Jak zaznaczyła Irmina Sulich z zespołu prasowego KSP, policjanci ze stołecznego Wydziału do walki z Przestępczością Samochodową wykorzystali uzyskaną informację i rozpoczęli obserwację jednej z posesji.
"Nissan z częściowo zdemontowanym wnętrzem"
- Już po chwili zauważyli dwóch mężczyzn, którzy zachowywali się podejrzanie, dlatego funkcjonariusze podjęli wobec nich interwencję. Podczas przeszukania posesji, w pomieszczeniu gospodarczym, ujawnili pojazd marki Nissan, bez tablic rejestracyjnych i z częściowo zdemontowanym wnętrzem. Ponadto przy samochodzie kryminalni zastali kolejnych dwóch mężczyzn, którzy dokonywali rozbiórki pojazdu – przekazała policjantka.
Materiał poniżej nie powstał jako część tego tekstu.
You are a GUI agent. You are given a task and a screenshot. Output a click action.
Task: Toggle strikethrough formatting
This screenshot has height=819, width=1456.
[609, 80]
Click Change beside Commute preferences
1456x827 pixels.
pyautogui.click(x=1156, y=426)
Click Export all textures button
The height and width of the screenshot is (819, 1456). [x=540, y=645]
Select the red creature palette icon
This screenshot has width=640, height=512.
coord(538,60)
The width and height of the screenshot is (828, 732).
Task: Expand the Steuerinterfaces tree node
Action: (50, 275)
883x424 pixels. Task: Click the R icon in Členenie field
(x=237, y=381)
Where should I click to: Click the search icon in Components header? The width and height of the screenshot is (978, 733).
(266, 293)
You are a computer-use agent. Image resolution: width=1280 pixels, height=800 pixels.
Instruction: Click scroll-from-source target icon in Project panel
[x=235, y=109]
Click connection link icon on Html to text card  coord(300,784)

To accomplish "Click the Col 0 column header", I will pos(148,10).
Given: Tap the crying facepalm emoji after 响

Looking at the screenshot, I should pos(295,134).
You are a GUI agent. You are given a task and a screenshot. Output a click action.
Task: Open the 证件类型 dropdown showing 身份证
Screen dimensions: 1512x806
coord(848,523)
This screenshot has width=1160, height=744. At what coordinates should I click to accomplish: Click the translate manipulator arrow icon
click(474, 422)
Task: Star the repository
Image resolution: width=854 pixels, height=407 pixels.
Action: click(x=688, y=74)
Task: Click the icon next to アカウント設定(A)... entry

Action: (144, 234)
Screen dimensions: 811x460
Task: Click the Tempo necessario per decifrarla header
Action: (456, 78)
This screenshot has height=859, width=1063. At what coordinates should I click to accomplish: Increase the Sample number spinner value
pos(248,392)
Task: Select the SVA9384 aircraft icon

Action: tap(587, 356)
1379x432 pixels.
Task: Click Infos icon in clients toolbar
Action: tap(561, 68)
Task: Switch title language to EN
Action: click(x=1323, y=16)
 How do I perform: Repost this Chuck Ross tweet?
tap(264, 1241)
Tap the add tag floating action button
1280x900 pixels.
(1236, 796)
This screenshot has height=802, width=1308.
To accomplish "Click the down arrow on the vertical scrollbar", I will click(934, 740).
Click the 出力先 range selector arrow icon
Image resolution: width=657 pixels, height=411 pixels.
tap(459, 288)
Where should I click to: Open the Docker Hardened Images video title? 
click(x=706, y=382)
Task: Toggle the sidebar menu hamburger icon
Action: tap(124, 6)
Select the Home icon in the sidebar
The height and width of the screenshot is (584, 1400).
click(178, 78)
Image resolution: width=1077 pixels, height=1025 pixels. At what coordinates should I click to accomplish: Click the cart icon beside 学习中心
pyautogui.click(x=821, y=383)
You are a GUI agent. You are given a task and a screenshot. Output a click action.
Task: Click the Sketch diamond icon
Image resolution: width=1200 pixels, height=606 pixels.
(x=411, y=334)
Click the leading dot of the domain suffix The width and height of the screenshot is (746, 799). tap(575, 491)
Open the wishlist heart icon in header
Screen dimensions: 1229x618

Jak się okazało, nissan został skradziony w Łodzi pod koniec lutego.
Zatrzymali cztery osoby
- Funkcjonariusze zatrzymali cztery osoby: dwóch 31-latków, 28- i 34-latka. Dodatkowo podczas przeszukania miejsc zamieszkania mężczyzn policjanci zabezpieczyli elementy karoserii pochodzące od innych aut – m.in. zderzaki, błotniki, maski i reflektory przygotowane do sprzedaży, jednak nieposiadające znaków identyfikacyjnych oraz silniki samochodowe, moduły elektroniczne oraz fotele – wymieniła Sulich.
Dochodzeniowcy przedstawili mężczyznom zarzuty paserstwa.
- Teraz wszystkim podejrzanym grozi kara do pięciu lat pozbawienia wolności – podsumowała policjantka.